From Red River Blues.
Copyright 1986 by the Board of Trustees of the University of Illinois.
Used with permission of the University of Illinois Press.


1940 | 1941 & 1942 | 1943 | 1944 & 1945 | 1950-1955 | Conclusion | Notes

1941 and 1942

Caption Below

W. C. Handy.

The Peachite Vol. II, No. 2, Folk Festival Number, March 1944.


The first festival recordings were made in 1941 by John Work from Nashville's Fisk University. The preliminary contest was held at 5:00 PM and the final took place at 7:30 PM on Thursday, March 6, with "Mr. W. C. Handy, Mr. Alan Lomax as guests." Unfortunately, Work's name was omitted from the official program, whereas Lomax did not attend. On the Friday the festival winners were presented after lunchtime barbecue and Brunswick stew and a spiritual by Sam Jackson's group. Probably those who recorded did so afterwards, before they headed home, although the religious component of the festival was broadcast on the Sunday over ration station WMAZ. Those recorded by Work were eventually copied by the Library of Congress and allocated their AFS disc numbers between 5147 and 5167.

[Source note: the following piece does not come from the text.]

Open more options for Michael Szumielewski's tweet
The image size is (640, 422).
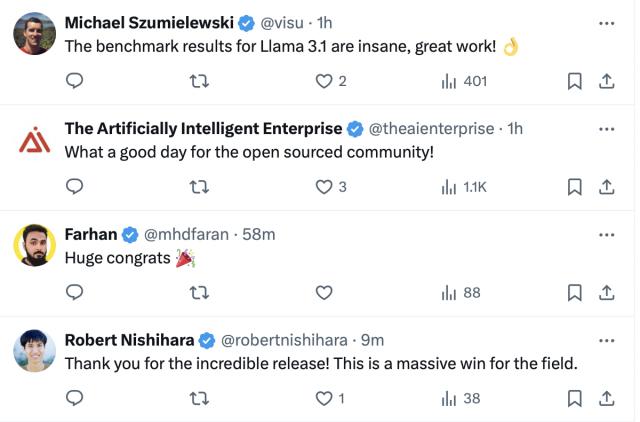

Recorded were guitarists Sonny Chestain, Allison Mathis, Gus Gibson, and Buz [sic] Ezell, who also played rack-harp. Harmonica player Jesse Stroller and pianist Charles Ellis were also recorded, as were banjo player Sidney Stripling and the Smith Band, comprising guitar, bass, banjo-mandolin, and the kazoo. The band was from Macon, and Blind Billy Smith--as the Peachite called him, although he was listed differently almost every time he participated--was a good friend of Blind Willie McTell in the 1950s and generally known around Atlanta as Blind Cliff.6 Allison Mathis--or Anderson Mathis, as he is probably more accurately named in a later listing--was a superb guitarist, playing slide in a manner reminiscent of Fred McMullen or Curley Weaver. He performed a powerful "Bottle Up and Go," transformed into his own piece, and was supported by the fine harp of Jesse Stroller on two other numbers. Chestain recorded a rough but highly appealing "Po' Boy," which has distinct stylistic similarities with the similarly tuned "John Henry," recorded by John Davis from St. Simon's Island in 1935. Buster Ezell was something of a local character and was still playing at the festival in 1953. Pianist Charles Ellis performed one pleasant number with no particular regional distinctiveness, while the Smith Band recorded two titles--a fine "Fort Valley Blues" and "Smithy Rag," a spirited version of the 1918 popular song "Hindustan."

The field notes are specific about the instrumentation of the Smith Band and the upright bass is bowed. In one musical combination or another Clifton William Smith returned year after year and as late as 1951, as C. W. Smith, was playing guitar along with Bamalama on jug and rubboard, keeping up-to-date with "Boogie Woogie." In 1942 William C. Smith was playing banjo and an undated festival lists Clifton Smith's "string ensemble" from Macon. Jack Hudson, a festival participant born in 1909, remembered Blind Cliff's string band from Macon. A thoughtful annotator in 1951 added a note that C. W. Smith and his accompanist lived at 64B Tindall Heights, Macon, stating that Smith played guitar, mandolin, and banjo and had traveled with string bands from "Cuba to Canada."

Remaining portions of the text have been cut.